Ce serait trop simple, ce serait injuste aussi. Et c'est peut-être ce qui fait de toi un fixer différent des autres. Parce que tu prends chaque cas de façon différente, avec des codes qui, certes, se rassemblent et se ressemblent de l'un à l'autre, mais chaque personne est triée différemment. Codification nécessaire, classification essentielle à ce que tu ne perdes pas la boule et surtout, que tu ne te fasses pas marcher dessus en ayant tendue la main un peu trop loin.
Trop facile de tendre la main et de se faire bouffer le bras, dans une ville où les clébards affamés, il y en a à tous les coins de rue. Plus jeune, plus naïf, dans tes premières heures à Night City, dans cette indépendance tant cherchée après des années chez les Sonorans, tu n'avais pas tardé à te foutre le nez dans la farine, te retrouver à aider quelqu'un pour finir la gueule en sang quelques heures plus tard. Une chance que tu ne te sois pas fait volé ce que tu avais sur toi, tes implants.
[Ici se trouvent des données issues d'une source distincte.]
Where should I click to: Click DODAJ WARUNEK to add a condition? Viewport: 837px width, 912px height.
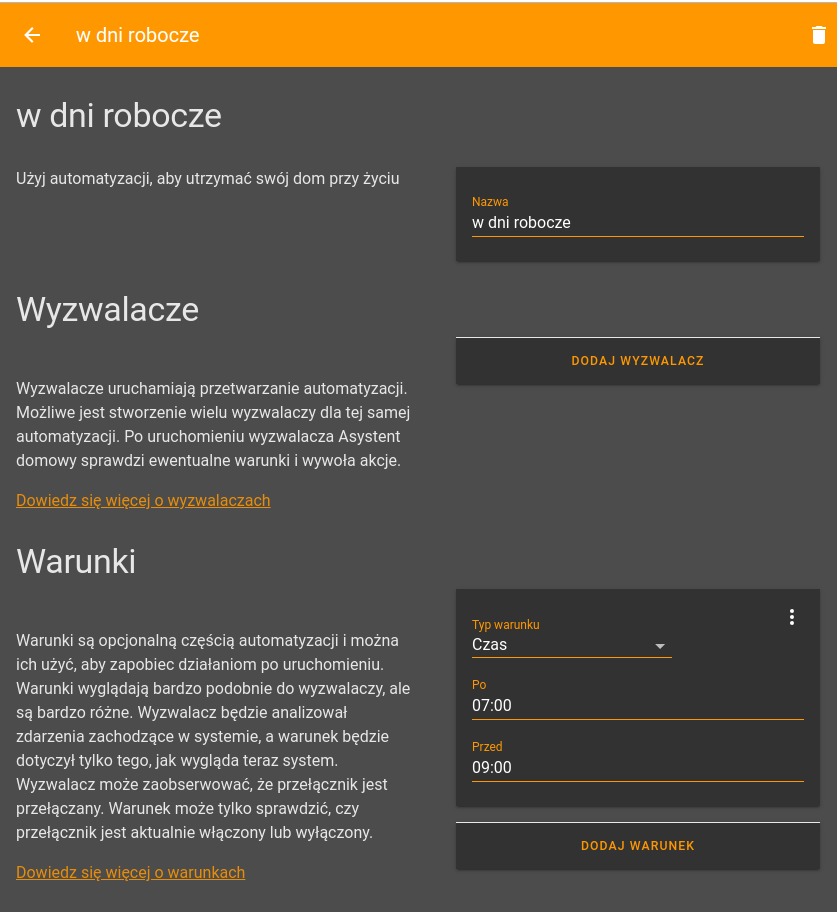(x=637, y=845)
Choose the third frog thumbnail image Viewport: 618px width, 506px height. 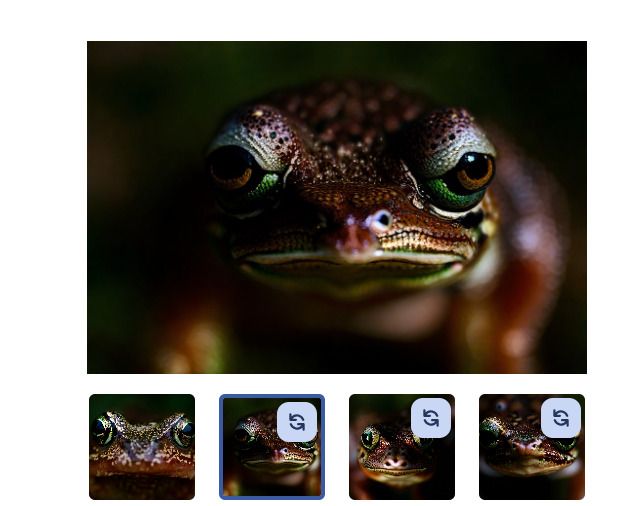[402, 447]
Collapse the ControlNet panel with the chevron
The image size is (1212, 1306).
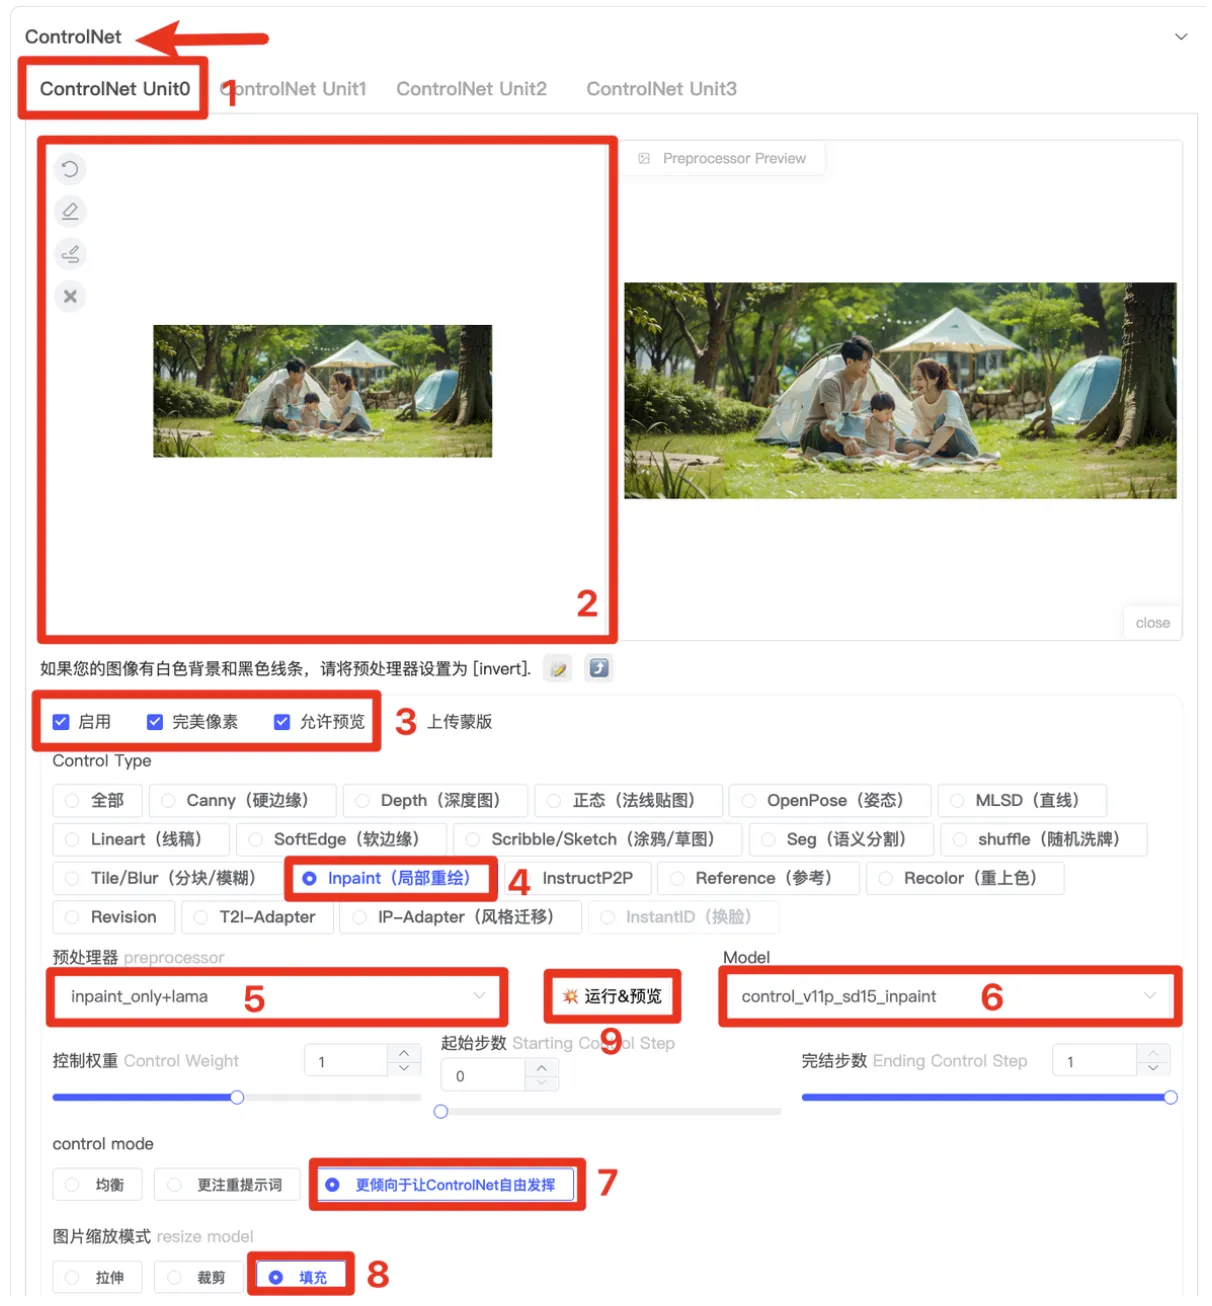[1180, 37]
Une chance qu'une prostituée de Watson soit là pour te récupérer et te relever. Une chance que tu sois tombée sur elle plutôt qu'un Scav qui en aurait voulu pour plus que les quelques eurodollars dans ta poche. Il y avait tout un monde derrière les murs d'un immeuble où chaque coin de rue pouvait être un coupe gorge potentiel, tu en étais conscient. C'est pour ça que tu sortais jamais sans ton fidèle pistolet et un kukri. Un moyen de se défendre, de te protéger, de protéger les tiens, aussi.
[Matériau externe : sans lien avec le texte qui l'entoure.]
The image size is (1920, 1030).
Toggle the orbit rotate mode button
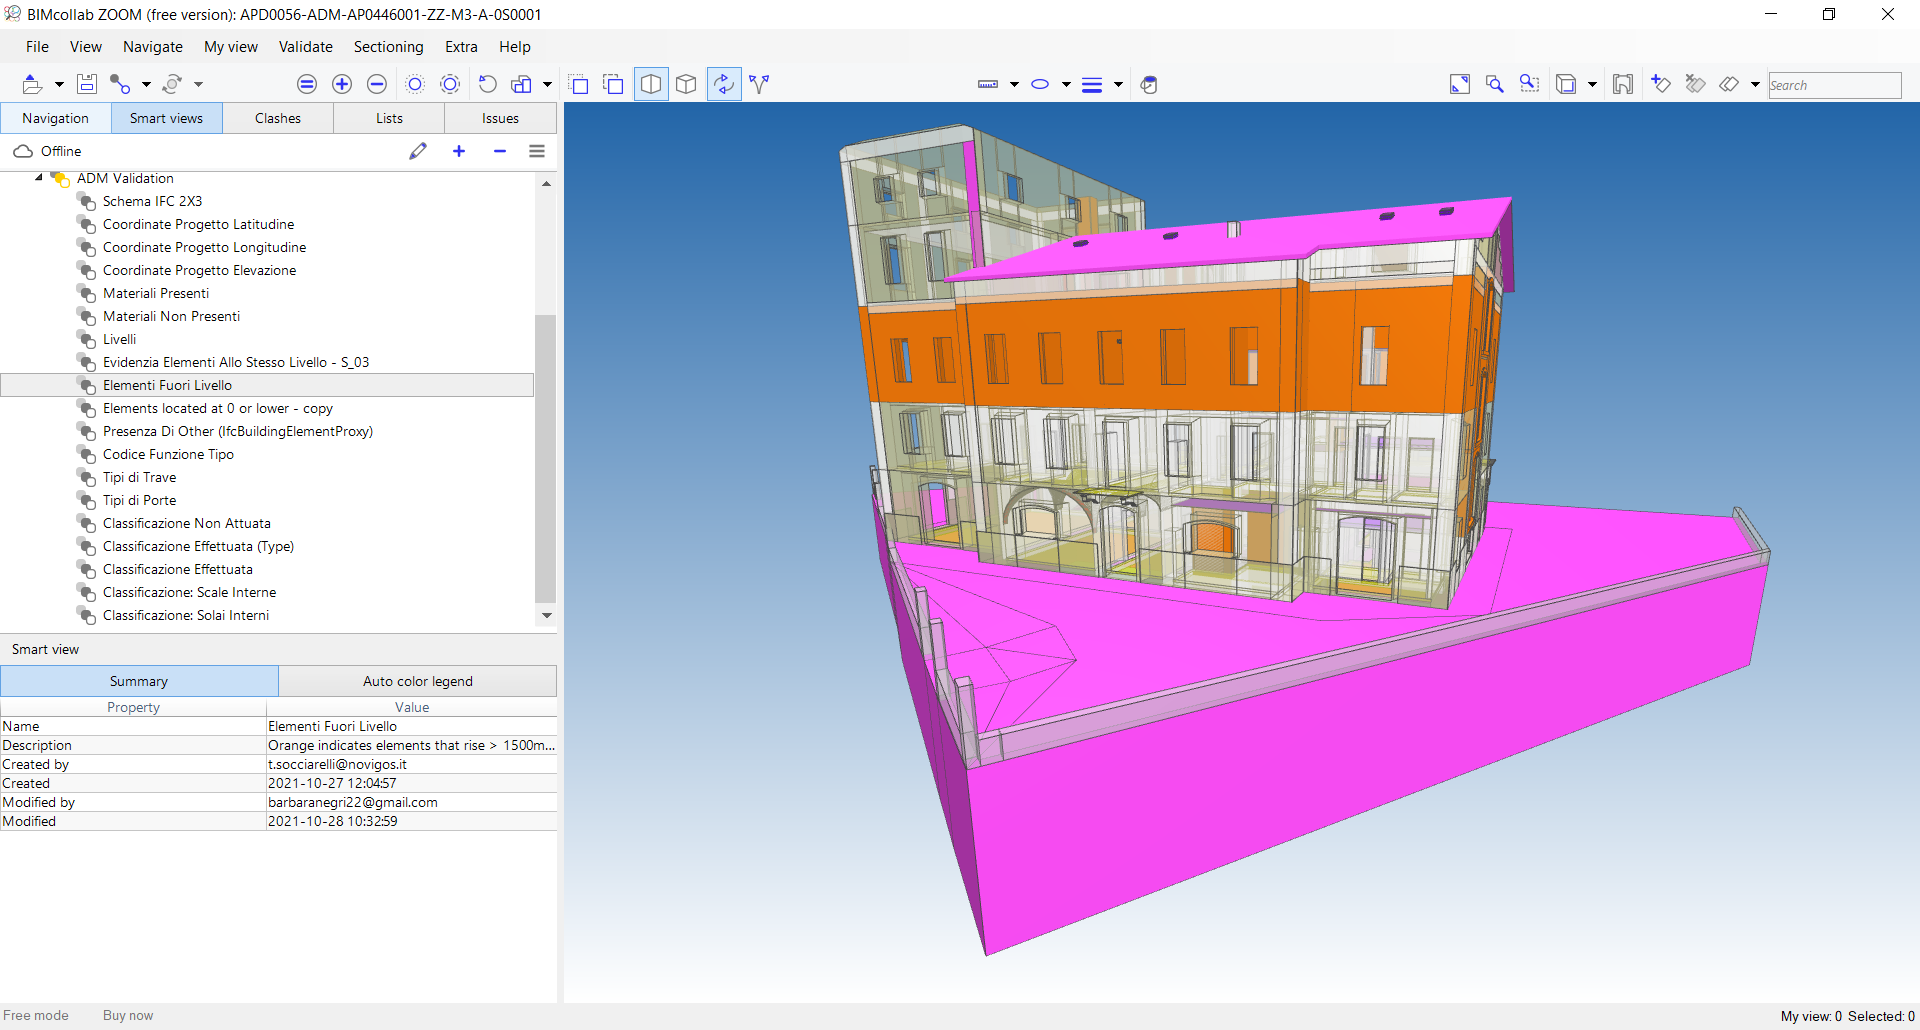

Donner sa confiance, à Night City, c'était comme déjà perdre un peu de ce bras tendu. Mais sans faire confiance à qui que ce soit, on finissait dans la paranoïa et tu comptais pas t'y laisser à ce jeu là. Faire confiance, c'était accepter de ne pas regarder ses arrières en permanence, mais c'était aussi savoir que quelqu'un regarderait pour toi, pour peu qu'il ne s'agissait pas d'une trahison en devenir. Acquérir ta confiance était plus compliquée qu'on pouvait le croire à ton grand sourire et tes yeux chauds.
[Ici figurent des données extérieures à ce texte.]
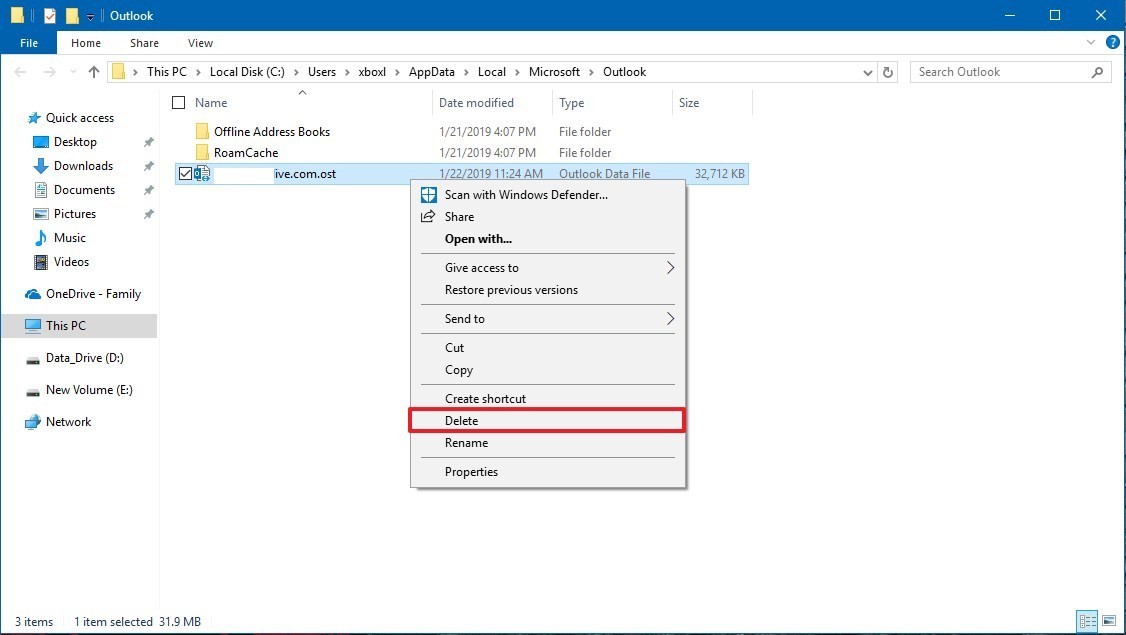Collapse the ribbon using the chevron
Screen dimensions: 1126x635
pos(1092,43)
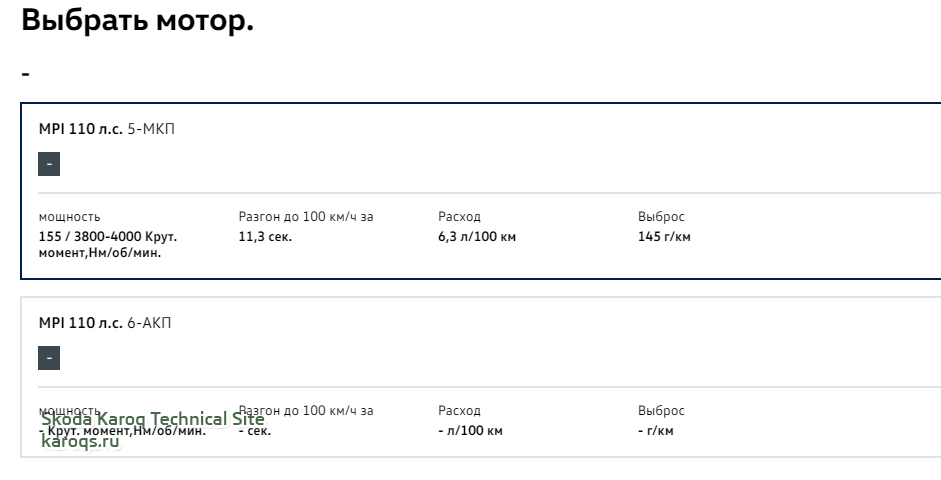Viewport: 941px width, 480px height.
Task: Click Skoda Karoq Technical Site watermark text
Action: click(152, 419)
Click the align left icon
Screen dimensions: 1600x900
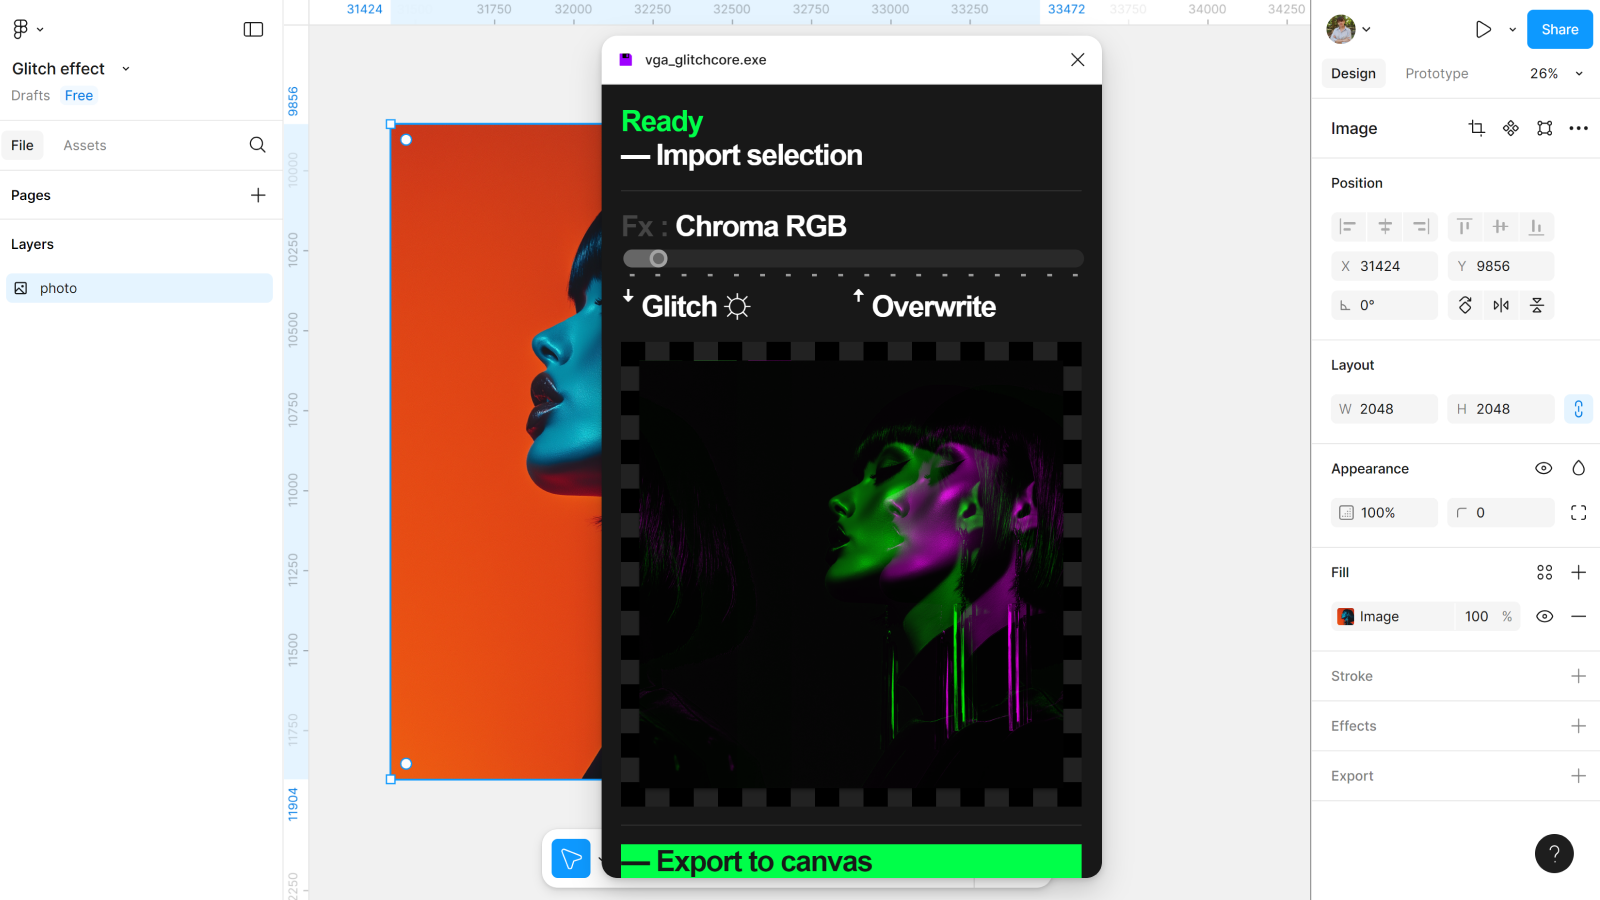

Mais tu la donnais à Akiro. Un sourire aux lèvres, un peu de fierté dans la poitrine, l'envie de le voir évoluer au delà des conneries qu'il a déjà faite. Sincère envie qu'il décolle, que cette deuxième chance ne soit pas pour rien. Une chance, peut-être, aussi, de réparer les torts faits aux Sonorans. Protéger deux camps à la fois, comme un jeu d'échecs à double mesure. Le merci qui atteint ton holo te fait sourire, doucement, avant que tu ne finisses par t'adosser à un bac à fleurs, caché de potentiels ennemis par en face, et pouvant te reposer un instant.
J'te fais confiance.
Envoyé par holo. Double sens connu, inscrit en lettres synthétiques. Il sait, il sait qu'il n'y aura pas de troisièmes chances, que tu n'en donneras plus si il foire. Mais tu veux croire, tu veux croire qu'il va gérer, que ça va se passer comme prévu. Certain qu'il a compris, cette fois, que ce qui a été échangé sur le trottoir a eu un impact positif, impactant sur lui, qu'il refera pas les mêmes erreurs. Les yeux levés au plafond, tu espères, tu espères sincèrement pas te planter sur ce coup là.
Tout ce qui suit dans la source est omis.